Edilene foi presa pela PF depois de ser flagrada retirando objetos guardados em uma empresa de guarda-volumes. O espaço era alugado por ela e Melo. Durante a Operação Estado de Emergência, foi deflagrada, no dia 21 de dezembro, a Polícia Federal apreendeu as chaves dos boxes onde eles guardavam documentos. Em seguida, ela foi ao local e pediu a funcionários da empresa para arrombar os boxes e retirou parte do material ali guardado.

A defesa de Edilene também tenta suspender a prisão preventiva dela por meio de um habeas corpus apresentado no TRF 1 (Tribunal Regional Federal – 1ª Região), Brasília. O recurso ainda não foi analisado.

O advogado do casal, José Carlos Cavalcanti Junior, disse que ainda não teve acesso ao relatório e por isso não poderia falar sobre o seu conteúdo.

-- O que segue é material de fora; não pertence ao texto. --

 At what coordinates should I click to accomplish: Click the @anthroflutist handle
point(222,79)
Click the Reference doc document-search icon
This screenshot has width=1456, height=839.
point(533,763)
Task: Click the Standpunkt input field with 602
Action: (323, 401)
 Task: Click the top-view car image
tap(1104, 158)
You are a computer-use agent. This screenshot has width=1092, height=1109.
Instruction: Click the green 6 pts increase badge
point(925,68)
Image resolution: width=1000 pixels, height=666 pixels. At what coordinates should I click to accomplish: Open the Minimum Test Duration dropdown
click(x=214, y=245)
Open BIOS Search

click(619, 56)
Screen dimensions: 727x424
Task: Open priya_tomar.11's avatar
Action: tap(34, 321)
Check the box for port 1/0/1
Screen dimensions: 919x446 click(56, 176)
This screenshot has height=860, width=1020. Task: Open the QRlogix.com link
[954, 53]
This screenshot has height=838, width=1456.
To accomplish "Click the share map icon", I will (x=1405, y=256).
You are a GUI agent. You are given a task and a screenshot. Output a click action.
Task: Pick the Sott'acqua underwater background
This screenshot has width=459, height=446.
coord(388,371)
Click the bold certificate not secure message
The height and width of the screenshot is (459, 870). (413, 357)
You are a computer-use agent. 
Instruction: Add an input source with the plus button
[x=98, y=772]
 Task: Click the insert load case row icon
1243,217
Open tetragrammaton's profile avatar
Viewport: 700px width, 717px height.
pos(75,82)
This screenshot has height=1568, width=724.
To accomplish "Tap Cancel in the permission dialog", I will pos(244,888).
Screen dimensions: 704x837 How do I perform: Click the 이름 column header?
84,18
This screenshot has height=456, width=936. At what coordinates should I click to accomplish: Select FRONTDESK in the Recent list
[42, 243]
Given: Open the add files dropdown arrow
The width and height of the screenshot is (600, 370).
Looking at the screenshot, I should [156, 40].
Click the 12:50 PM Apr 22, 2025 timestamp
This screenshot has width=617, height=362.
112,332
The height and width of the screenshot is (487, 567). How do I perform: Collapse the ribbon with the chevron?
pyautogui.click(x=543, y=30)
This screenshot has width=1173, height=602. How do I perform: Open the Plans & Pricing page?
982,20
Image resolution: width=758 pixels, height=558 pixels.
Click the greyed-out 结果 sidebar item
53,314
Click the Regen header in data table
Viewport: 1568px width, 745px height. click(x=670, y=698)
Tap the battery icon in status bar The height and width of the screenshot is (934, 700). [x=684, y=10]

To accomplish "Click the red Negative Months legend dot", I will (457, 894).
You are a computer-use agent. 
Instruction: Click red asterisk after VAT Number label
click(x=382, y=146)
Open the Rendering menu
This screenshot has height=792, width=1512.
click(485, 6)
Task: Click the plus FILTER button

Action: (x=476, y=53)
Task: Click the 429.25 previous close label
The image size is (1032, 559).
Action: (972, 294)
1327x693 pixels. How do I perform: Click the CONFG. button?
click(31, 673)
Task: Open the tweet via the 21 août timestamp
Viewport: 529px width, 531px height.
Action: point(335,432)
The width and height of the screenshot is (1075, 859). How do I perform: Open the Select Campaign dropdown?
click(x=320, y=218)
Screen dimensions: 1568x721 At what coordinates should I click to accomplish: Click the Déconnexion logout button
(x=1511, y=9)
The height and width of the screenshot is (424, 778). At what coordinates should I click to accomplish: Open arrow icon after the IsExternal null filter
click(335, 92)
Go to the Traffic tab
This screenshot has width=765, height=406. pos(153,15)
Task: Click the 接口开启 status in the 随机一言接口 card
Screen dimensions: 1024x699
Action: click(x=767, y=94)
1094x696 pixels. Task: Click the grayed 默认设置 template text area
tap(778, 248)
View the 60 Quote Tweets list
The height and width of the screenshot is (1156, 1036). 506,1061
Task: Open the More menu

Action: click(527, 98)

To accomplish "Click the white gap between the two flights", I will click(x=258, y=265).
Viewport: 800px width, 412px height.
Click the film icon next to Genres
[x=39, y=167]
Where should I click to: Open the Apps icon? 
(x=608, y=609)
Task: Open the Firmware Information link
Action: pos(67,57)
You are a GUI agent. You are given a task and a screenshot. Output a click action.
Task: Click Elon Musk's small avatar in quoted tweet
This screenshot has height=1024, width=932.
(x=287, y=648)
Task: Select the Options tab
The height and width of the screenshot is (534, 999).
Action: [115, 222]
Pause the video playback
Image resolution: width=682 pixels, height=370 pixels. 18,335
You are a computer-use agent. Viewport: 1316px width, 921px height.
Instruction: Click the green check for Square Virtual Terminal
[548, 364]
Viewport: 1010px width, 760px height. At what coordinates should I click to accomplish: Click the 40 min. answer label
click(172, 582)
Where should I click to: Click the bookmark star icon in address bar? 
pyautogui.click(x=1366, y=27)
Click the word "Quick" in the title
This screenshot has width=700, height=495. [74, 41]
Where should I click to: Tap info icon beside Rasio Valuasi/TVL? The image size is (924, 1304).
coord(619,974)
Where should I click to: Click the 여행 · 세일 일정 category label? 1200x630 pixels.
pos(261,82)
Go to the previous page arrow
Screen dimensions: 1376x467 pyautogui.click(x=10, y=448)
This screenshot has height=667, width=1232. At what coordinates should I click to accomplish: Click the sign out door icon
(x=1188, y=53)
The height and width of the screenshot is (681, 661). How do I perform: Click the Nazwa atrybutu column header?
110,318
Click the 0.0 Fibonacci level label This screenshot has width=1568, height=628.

O relatório da PF sobre a Operação Operação Estado de Emergência deve ser enviado pela Justiça para o MPF ainda esta semana.

De posse do documento, em tese, o promotor Alexandre Jabur, responsável pela investigação, tem cinco dias para apresentar denúncia contra Melo e Edilene.

Em entrevista ao ATUAL sobre o assunto, Jabur já falou que em investigações complexas a Justiça pode esticar estes prazos.